Stored data
*** Begin section ***

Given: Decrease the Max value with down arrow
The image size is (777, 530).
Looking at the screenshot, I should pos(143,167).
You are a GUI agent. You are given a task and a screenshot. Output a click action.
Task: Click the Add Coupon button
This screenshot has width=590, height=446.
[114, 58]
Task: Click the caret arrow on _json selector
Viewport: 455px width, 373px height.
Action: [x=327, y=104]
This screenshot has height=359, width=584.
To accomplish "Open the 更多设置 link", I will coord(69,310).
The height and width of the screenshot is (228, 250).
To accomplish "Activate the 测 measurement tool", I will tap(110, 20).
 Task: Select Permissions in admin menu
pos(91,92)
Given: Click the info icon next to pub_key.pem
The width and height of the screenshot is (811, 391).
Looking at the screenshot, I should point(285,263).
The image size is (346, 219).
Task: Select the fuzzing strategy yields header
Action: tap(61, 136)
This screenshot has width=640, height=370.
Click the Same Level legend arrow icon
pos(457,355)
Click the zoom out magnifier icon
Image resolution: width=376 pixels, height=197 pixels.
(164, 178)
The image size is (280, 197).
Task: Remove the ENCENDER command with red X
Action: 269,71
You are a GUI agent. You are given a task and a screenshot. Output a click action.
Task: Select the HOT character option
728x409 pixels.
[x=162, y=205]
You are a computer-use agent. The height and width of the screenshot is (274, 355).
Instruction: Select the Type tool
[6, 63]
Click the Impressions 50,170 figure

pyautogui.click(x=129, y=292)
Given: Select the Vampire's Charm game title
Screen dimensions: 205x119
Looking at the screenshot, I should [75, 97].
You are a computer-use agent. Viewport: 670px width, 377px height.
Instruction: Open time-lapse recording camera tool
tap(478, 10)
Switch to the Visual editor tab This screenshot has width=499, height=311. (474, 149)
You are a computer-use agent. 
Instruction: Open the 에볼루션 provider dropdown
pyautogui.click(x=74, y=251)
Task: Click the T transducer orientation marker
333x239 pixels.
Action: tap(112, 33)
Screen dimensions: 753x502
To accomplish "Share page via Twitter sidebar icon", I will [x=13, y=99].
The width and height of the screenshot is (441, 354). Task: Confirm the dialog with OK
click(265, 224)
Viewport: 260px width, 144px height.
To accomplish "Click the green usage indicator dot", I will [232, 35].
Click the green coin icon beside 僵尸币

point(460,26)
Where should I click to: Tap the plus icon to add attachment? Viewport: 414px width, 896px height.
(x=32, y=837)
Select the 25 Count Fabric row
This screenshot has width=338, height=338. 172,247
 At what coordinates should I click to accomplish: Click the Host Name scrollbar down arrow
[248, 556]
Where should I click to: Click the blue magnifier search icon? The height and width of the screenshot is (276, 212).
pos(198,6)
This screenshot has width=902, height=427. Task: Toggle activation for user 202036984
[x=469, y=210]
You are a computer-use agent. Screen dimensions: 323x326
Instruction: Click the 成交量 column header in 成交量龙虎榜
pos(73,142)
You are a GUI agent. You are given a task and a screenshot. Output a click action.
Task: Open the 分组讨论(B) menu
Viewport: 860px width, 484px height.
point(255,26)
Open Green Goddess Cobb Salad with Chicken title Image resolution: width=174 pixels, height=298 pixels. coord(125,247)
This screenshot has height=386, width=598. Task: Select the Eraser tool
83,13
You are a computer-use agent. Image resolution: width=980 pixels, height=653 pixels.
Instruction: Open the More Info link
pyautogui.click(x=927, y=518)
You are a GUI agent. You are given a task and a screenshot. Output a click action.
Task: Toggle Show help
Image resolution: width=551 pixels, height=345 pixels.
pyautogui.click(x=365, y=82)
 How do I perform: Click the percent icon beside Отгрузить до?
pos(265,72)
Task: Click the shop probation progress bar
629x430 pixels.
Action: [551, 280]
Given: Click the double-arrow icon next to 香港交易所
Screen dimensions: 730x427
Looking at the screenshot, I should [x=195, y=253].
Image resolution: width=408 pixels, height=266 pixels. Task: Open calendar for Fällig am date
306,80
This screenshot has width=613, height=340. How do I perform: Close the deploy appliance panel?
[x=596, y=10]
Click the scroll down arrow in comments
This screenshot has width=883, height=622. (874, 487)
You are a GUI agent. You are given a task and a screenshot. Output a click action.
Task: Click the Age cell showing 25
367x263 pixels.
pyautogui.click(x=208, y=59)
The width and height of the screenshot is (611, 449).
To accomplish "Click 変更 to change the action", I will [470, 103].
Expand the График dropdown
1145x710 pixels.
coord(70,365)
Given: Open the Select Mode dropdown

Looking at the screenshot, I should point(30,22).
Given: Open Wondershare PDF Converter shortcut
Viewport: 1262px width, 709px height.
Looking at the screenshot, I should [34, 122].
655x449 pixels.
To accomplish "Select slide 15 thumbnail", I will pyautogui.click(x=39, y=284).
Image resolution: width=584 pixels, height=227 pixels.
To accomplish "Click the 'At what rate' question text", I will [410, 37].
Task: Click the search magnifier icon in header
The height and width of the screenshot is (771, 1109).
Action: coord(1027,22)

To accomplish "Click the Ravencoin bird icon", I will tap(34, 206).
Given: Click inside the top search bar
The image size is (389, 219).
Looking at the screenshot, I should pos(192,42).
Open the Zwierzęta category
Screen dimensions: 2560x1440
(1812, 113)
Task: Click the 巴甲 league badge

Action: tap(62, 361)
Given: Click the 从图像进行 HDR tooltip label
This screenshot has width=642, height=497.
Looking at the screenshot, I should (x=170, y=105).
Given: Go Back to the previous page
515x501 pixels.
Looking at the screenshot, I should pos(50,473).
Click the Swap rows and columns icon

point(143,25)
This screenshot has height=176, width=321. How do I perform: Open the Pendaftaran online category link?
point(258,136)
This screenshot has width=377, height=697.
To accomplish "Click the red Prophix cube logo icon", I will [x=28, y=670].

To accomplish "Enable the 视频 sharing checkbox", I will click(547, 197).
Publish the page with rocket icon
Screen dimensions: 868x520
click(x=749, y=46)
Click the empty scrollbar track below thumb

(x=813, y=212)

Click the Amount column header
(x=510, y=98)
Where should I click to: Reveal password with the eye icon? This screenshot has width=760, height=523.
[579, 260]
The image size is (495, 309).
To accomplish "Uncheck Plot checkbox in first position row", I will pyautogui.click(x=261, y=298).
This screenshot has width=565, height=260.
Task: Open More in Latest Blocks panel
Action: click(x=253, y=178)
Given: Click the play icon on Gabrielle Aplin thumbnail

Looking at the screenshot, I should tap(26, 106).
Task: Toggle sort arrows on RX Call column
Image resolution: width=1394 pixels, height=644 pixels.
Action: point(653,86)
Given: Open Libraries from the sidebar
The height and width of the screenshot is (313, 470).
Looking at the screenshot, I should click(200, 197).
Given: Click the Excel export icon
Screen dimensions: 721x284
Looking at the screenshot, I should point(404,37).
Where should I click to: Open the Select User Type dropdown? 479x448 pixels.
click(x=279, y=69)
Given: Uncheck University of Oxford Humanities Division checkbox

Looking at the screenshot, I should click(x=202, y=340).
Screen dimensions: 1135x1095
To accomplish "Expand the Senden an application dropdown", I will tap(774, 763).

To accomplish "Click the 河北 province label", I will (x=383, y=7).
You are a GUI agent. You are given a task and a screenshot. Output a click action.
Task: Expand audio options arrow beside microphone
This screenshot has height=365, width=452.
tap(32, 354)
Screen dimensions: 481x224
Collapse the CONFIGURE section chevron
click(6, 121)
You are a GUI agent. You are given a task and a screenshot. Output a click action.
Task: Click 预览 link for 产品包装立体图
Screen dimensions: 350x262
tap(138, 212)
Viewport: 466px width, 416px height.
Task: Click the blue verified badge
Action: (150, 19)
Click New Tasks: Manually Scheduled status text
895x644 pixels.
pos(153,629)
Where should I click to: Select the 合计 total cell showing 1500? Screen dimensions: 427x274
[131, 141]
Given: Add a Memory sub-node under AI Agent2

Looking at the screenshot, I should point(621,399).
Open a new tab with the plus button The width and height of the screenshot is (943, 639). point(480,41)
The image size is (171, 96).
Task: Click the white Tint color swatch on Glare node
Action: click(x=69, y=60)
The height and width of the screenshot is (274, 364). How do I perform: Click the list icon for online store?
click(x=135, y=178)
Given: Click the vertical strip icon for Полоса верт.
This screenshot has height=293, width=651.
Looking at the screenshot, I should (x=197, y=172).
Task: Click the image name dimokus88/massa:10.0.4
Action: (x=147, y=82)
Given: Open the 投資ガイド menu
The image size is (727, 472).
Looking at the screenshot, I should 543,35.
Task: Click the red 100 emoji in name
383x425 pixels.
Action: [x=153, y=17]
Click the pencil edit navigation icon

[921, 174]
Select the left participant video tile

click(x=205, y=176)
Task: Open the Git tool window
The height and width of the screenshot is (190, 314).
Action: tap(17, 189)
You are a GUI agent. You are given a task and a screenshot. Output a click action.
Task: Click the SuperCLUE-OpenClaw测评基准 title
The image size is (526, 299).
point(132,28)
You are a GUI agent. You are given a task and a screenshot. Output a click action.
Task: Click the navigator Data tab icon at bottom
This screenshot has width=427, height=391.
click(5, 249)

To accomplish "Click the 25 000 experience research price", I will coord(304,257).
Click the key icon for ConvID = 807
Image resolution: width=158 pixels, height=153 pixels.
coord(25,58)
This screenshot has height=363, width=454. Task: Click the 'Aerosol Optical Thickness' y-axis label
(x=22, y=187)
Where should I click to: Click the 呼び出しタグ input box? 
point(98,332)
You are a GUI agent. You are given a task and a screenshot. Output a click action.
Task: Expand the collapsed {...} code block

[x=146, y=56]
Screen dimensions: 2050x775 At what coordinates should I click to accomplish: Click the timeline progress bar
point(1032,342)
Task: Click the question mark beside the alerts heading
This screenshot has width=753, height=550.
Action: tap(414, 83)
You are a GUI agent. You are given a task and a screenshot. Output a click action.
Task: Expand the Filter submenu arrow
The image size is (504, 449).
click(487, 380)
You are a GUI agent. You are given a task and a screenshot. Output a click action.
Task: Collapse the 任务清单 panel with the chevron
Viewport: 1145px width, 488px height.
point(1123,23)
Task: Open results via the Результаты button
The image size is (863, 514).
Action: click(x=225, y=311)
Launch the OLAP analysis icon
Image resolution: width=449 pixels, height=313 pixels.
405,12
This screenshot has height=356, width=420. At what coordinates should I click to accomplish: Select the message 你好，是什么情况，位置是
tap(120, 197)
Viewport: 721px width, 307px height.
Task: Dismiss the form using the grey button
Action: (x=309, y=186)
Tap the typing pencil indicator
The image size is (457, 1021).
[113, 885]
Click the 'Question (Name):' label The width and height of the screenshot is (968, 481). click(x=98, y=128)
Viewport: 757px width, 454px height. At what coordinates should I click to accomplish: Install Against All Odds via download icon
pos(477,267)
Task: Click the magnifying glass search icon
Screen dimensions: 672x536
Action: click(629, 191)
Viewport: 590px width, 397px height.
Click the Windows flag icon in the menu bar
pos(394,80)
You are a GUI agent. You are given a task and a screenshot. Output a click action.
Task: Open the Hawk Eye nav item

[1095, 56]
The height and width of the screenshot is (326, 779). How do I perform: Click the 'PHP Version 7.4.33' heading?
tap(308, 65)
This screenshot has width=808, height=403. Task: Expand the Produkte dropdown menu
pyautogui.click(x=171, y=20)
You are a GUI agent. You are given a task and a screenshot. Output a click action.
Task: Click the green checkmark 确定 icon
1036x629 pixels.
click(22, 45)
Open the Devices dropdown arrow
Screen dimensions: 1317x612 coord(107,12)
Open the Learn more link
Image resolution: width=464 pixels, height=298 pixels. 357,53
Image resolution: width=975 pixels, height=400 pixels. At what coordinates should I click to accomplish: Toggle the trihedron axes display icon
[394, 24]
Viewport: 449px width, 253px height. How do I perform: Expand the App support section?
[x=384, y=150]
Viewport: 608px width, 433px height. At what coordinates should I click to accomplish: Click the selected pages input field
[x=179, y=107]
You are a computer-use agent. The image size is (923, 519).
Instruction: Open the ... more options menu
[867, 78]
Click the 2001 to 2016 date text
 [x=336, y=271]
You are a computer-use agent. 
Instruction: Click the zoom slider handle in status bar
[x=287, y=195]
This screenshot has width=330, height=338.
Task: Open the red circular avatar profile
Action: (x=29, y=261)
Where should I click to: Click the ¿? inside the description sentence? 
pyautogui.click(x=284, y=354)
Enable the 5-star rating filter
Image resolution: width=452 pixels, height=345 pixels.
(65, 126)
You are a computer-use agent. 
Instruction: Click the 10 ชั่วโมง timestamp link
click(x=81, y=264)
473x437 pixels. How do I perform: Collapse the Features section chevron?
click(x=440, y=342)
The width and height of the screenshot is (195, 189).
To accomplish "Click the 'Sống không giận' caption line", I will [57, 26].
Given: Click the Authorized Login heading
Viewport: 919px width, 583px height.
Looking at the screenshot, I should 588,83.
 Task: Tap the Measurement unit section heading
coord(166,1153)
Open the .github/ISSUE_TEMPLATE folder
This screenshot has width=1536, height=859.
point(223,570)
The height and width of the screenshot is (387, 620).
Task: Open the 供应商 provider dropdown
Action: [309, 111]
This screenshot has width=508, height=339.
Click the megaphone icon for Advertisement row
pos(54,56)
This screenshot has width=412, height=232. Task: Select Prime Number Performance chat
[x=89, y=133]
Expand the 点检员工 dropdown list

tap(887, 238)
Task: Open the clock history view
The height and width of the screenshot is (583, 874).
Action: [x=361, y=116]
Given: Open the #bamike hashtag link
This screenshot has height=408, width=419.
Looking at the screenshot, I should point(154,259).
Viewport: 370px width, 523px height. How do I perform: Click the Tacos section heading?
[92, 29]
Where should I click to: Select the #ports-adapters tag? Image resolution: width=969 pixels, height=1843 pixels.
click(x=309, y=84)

*** End section ***

From the data above, output exactly the lines between the one containing "Task: Select Permissions in admin menu" and the one containing "This screenshot has width=640, height=370.", counting both of them.

 Task: Select Permissions in admin menu
pos(91,92)
Given: Click the info icon next to pub_key.pem
The width and height of the screenshot is (811, 391).
Looking at the screenshot, I should point(285,263).
The image size is (346, 219).
Task: Select the fuzzing strategy yields header
Action: tap(61, 136)
This screenshot has width=640, height=370.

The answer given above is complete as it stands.